One door of the Language Learning Center (an internal door which is rarely closed) wears on its hidden side a sign saying in Chinese “Language Learning Center.” They are a relic of an ambitious project of Chinese video lessons filmed around Gainesville; as I recall, the scene for which the sign was posted involved a cassette tape exchange—in Mandarin. The less obsolete videos from that series are still being used by students in UF’s first-year Chinese courses. A film set is just one of the ways Cynthia Shen has used the Language Learning Center over the past twelve years. She has also taken advantage of web-based materials for her Chinese Heritage Speakers course, and tested speaking ability in the Sanako lab; we have assisted in making sure the streaming videos she and her colleague I-Chun Peir created are available in ever-more-generously-sized streams, too.
Hsien was born in Amoy (Xiamen), China, a port city just across from Taiwan. Her family moved to Taiwan when she was still a baby, and she grew up there. Some years ago she and her brother and sisters—now dispersed across three continents—were able to return to Amoy and explore their roots.
After completing her undergraduate studies in Taiwan, Cynthia decided to go to the US for graduate work. She had been studying English since middle school, and had picked up the name Cynthia in class (just as her UF students choose “Chinese names” for classroom purposes). She remembers studying English grammar and translation. This did not prepare her for getting off the plane in the US and realizing she had never spoken the language.

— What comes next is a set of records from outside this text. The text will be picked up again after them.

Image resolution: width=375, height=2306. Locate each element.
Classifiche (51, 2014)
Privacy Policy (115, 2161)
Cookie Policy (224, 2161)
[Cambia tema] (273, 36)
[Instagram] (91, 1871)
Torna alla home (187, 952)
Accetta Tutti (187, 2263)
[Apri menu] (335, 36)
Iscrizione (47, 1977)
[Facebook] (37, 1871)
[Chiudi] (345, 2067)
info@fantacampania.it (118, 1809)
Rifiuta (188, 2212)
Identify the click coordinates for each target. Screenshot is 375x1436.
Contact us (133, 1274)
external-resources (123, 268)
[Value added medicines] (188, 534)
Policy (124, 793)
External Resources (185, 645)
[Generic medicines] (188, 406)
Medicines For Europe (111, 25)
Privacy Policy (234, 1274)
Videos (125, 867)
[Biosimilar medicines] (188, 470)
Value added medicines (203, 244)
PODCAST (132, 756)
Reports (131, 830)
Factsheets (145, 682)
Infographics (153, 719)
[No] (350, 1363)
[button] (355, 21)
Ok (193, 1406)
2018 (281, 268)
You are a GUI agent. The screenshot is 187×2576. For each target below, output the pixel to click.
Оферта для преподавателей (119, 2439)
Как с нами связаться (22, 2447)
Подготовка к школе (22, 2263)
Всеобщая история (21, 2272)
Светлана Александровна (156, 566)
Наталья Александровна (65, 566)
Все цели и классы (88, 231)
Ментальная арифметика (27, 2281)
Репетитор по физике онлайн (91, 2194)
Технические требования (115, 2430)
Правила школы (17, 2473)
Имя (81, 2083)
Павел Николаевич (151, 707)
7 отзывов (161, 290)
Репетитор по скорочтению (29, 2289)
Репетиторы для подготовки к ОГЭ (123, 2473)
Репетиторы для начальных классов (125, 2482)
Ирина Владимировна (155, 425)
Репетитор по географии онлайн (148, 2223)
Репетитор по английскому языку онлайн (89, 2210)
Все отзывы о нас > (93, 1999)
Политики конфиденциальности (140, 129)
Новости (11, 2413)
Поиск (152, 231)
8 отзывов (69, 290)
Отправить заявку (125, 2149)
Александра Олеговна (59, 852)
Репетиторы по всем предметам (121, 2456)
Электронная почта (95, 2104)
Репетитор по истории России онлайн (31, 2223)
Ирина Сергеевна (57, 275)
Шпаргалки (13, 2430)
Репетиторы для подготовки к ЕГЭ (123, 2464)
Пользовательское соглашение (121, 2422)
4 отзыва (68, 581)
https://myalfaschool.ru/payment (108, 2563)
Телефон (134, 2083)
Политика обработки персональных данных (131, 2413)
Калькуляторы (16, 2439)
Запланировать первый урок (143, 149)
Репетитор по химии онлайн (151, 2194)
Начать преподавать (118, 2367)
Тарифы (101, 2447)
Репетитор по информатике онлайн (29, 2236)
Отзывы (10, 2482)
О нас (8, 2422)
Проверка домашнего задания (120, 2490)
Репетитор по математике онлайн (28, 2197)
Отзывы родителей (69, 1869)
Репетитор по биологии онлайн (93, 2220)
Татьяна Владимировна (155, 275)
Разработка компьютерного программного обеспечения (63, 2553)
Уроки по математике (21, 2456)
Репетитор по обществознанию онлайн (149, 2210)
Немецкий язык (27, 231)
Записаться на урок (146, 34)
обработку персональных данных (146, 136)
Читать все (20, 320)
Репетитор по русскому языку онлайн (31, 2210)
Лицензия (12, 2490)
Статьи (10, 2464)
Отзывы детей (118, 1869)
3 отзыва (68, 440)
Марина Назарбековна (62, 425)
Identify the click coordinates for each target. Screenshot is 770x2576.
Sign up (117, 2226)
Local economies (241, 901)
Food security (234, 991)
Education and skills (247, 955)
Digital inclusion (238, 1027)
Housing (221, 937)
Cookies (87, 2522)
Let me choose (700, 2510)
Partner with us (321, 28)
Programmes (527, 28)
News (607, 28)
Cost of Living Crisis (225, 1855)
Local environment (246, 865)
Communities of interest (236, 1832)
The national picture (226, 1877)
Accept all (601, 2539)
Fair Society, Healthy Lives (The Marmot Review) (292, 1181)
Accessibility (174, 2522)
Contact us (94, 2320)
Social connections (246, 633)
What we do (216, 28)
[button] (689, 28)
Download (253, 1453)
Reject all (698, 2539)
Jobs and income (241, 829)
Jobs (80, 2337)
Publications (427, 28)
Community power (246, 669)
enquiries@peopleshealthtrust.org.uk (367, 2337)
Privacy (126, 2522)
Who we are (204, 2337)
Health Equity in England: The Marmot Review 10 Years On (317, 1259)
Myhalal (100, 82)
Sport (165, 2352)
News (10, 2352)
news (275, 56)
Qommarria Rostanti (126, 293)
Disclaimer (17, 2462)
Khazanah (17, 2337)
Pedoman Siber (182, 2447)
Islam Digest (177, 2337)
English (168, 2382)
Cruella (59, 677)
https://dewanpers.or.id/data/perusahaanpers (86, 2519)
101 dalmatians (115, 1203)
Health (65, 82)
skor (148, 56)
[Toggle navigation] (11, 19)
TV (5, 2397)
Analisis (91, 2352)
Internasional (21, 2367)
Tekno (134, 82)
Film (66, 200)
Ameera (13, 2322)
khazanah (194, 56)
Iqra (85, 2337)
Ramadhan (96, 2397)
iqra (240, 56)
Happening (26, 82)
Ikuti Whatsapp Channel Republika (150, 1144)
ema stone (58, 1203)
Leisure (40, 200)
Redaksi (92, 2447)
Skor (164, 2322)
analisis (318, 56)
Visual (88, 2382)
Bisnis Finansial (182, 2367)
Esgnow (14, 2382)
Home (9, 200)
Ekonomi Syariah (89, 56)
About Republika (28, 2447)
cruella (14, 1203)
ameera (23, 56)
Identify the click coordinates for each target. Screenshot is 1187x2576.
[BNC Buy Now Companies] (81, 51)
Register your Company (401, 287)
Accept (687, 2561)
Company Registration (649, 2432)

She did her MA in Sociology at the University of Cincinnati, then went on to Cornell University for Ph.D. work. It was hard work, not only dealing with the spoken language but also all the reading. Her dissertation addressed the quality of life in Japan—a choice influenced by the excellent census data available from Japan. While at Cornell, she worked as a research assistant—including a year as a research intern in Hawaii. She completed her dissertation but never looked for a job related to the field.
The big detour toward teaching Chinese came when Cynthia married and followed her husband to Gainesville, where they began their family. The Chinese community in Gainesville wanted their children to enjoy their linguistic and cultural heritage. The Gainesville Chinese School began as UF “leisure courses” on weekends at the Reitz Union, and eventually found a home at Oak Hall School, where heritage speakers, non-speakers, children, and adults have opportunities to learn Chinese. Cynthia was active in just about every role in this school—teaching, organizing, collecting curriculum resources, managing the small library. She also tutored a high-school student who was passionately interested in learning Chinese, and his progress impressed friends who were teaching at UF.
In 2001, UF needed an adjunct lecturer in Chinese, and friends urged Cynthia to apply. She was shy about her qualifications, but her teaching demonstration convinced the faculty that she should be given a trial. It was a dramatic learning curve for her, and she took it seriously. For the first year, she shadowed Elinore Fresh —attending every single class and modeling her lessons and activities on what she saw. Since then, she has had opportunities to attend conferences and workshops. But, perhaps because she worked so hard on a Ph.D. in a different field, she seems to have doubted her qualifications for a long time, and only applied for a full-time lecturer position when it was obvious (perhaps even to her) that she was the best person for the job.
Besides driving ahead with projects like the video series to enrich the elementary Chinese program, Cynthia regularly teaches Honors Chinese and and the Anderson Scholars gave her an award for teaching. She developed the Heritage Learners course, including video and reading materials for acquiring idioms. Cynthia has worked with K-12 Chinese language teachers through the Florida Schools Chinese Program Survey, and also through the StarTalk program of the National Security Administration and National Foreign Language Center. She is one of the directors of the UF in Bejing program, and has accompanied our students there for two years.
“Chance and opportunity” brought Cynthia Shen onto the UF faculty at the moment when Chinese was moving from being a Less Commonly Taught Language to being valued by students and administration—strategically important for business, economics, and world politics. I guess it’s Cynthia the sociologist who comments that she has enjoyed witnessing this huge change. But I had a lively discussion with Cynthia the teacher about some of the web-based tools she likes to offer her students—not only good dictionaries but a Flash tutor for stroke order, and quick ways to transcribe text in Traditional characters into the Simplified form (or vice versa) , as well as a Chinese “Dating Game” for cultural enlightenment as well as language practice.